***This code is GPU-enabled.***

Python version used: **3.12.3**

# Installing libraries

*For installing PyTorch with GPU, it will depend on the CUDA version installed, refer to https://pytorch.org/get-started/locally/. Also refer here for a CPU one.*

When using magic commands, it's `%` for VS Code but `!` for local Jupyter notebook/Google Colab. It's better to use these commands to avoid dependency conflicts.

In [1]:
# # Installing the required packages
# %pip install numpy librosa soundfile transformers tf-keras

In [2]:
## Install ffmpeg
# %pip install python-ffmpeg

In [3]:
# # Install torch (CPU)
# %pip install torch torchvision torchaudio

*The cell above is for CPU, for GPU usage, refer to this link: https://www.youtube.com/watch?v=NrJz3ACosJA&ab_channel=LearnwithZORO*

*Tested on **Windows**, not sure if GPU-utilization would work on Mac, but best to opt for CPU in the meantime.*

In [4]:
# # Installing deepfilternet
# %pip install deepfilterlib
# %pip install deepfilternet

*For `deepfilternet`, you need to install **Visual Studio** (as well as additional Visual Studio Packages, not just Visual Studio Code). You also need to install libraries such as `deepfilterlib` and `ffmpeg-python`, as they are all dependencies of `deepfilternet` and may not be included in `pip` installation.*

In [5]:
import torch, os
print(torch.cuda.is_available())  # Should return True
print(torch.cuda.get_device_name(0))  # GPU model

True
NVIDIA GeForce RTX 3050 Laptop GPU


If the first line indicates `True`, it means `torch` detected a GPU that it will use, and the second line indicates the specific graphics card.

In [6]:
os.environ["PYTORCH_CUDA_ALLOC_CONF"] = "expandable_segments:True"

# Pipeline

The cell below imports necessary libraries.
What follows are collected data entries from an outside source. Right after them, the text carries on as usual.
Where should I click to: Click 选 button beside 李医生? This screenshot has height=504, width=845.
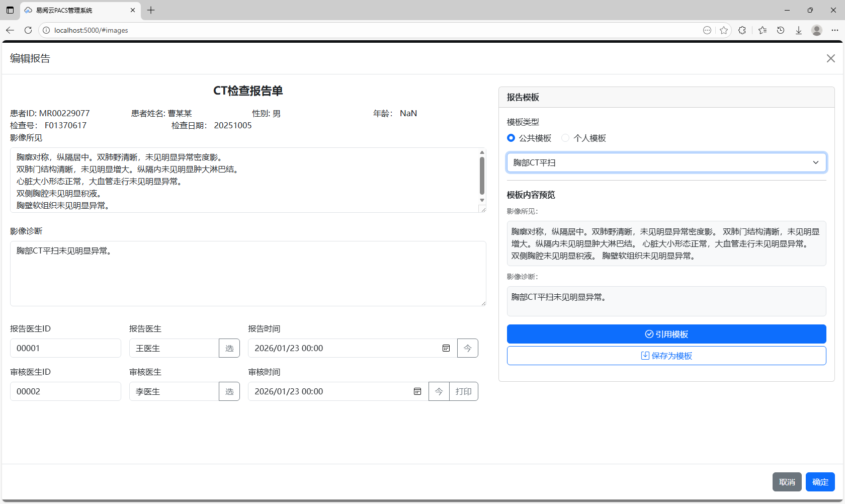tap(229, 391)
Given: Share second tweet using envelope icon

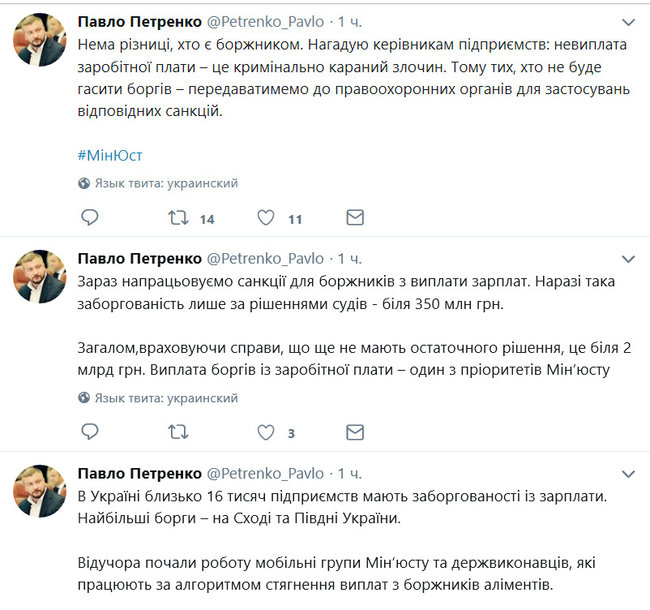Looking at the screenshot, I should 354,432.
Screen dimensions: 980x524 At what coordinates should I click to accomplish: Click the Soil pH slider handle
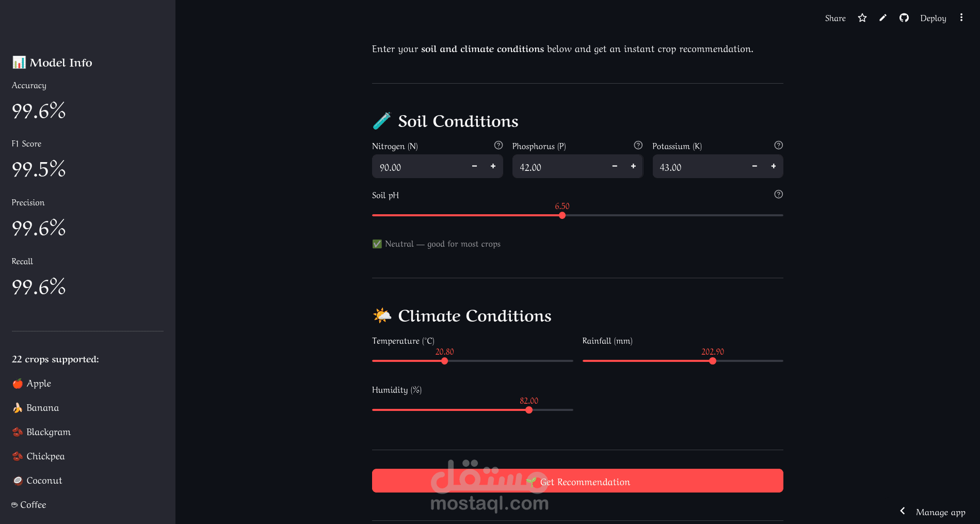[x=562, y=215]
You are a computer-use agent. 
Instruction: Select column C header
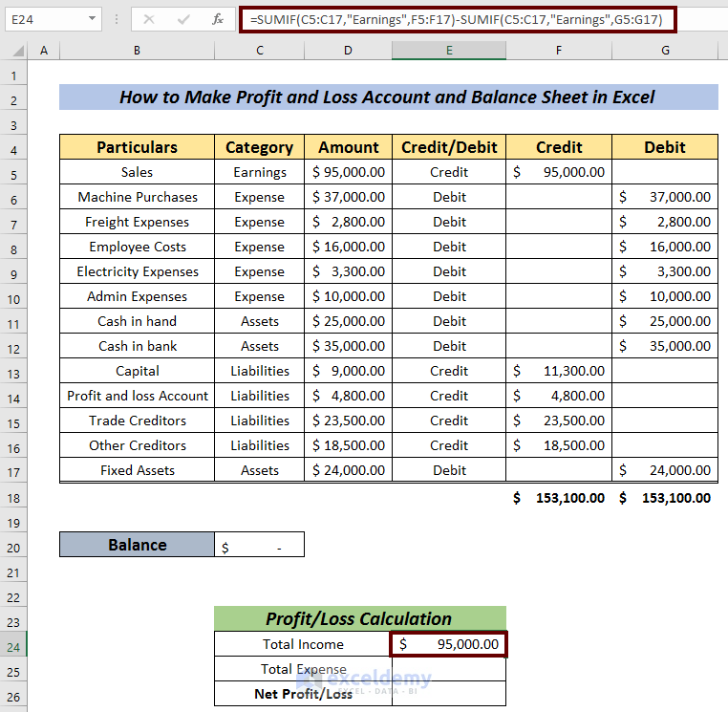coord(259,51)
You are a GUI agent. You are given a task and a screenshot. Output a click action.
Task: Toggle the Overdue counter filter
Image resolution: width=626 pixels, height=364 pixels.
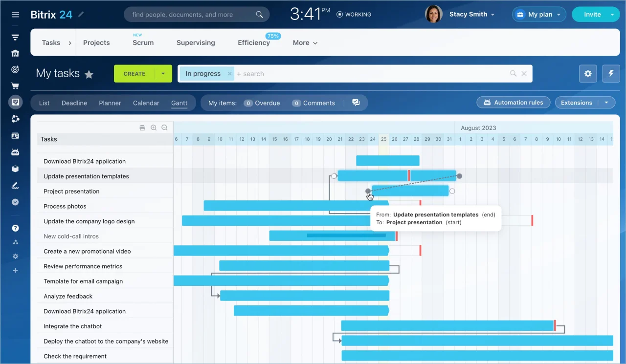[x=262, y=103]
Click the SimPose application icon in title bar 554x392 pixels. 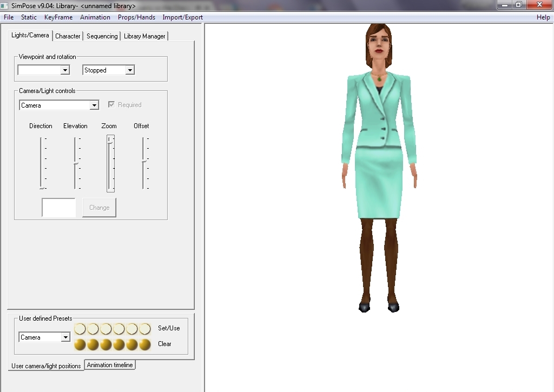coord(5,6)
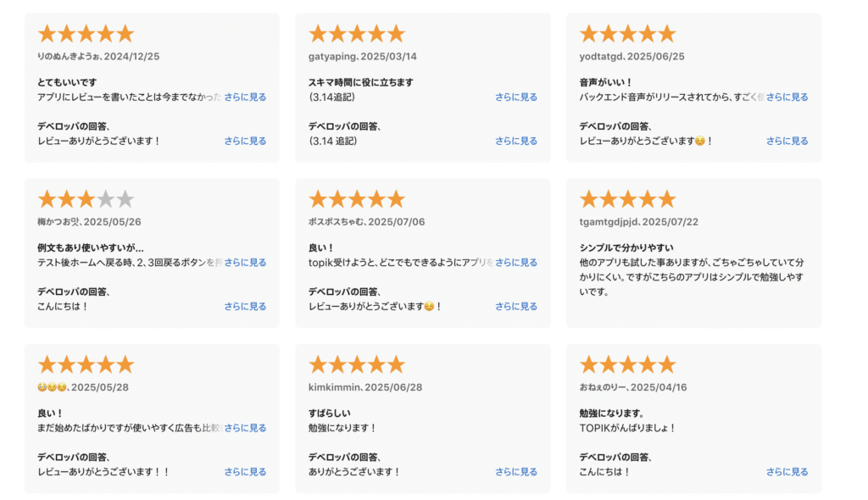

This includes those needed for audio-related Python tasks (`loguru`, `librosa`, `soundfile`, `ffmpeg`, `deepfilternet`/`df`), and `transformers` from Huggingface (for models).

In [7]:
# %pip install ffmpeg-python python-ffmpeg

In [8]:
import warnings, librosa, soundfile as sf, gc, glob, pandas as pd, ffmpeg, numpy as np
from df import enhance, init_df
from transformers import pipeline, AutoModelForAudioClassification, AutoConfig

warnings.filterwarnings("ignore")

  from torchaudio.backend.common import AudioMetaData
  from .autonotebook import tqdm as notebook_tqdm


## Multiple audios

In [9]:
def enhance_audio_files(input_folder, output_folder):
    """
    Enhances audio files in the input_folder and saves them in output_folder.
    
    Parameters:
    - input_folder (str): Directory containing the original audio files.
    - output_folder (str): Directory where enhanced audio files will be saved.
    """
    os.makedirs(output_folder, exist_ok=True)
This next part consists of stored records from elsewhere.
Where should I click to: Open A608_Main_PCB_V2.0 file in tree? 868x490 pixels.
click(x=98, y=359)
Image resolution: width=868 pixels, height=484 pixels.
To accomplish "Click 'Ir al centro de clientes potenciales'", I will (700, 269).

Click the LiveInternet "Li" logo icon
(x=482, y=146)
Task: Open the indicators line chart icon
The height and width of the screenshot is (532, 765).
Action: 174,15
    # Initialize the model and its state once outside the loop
    model, df_state, _ = init_df()  # Load default model

    # Process each audio file in the input folder
    for file_path in glob.glob(os.path.join(input_folder, '*')):
        try:
            print(f"Processing {file_path} ...")
            y, sr = librosa.load(file_path, sr=None)  # Load audio file

            # Convert to PyTorch tensor
            y_tensor = torch.from_numpy(y).float().unsqueeze(0)

            # Enhance the audio
            enhanced_audio = enhance(model, df_state, y_tensor)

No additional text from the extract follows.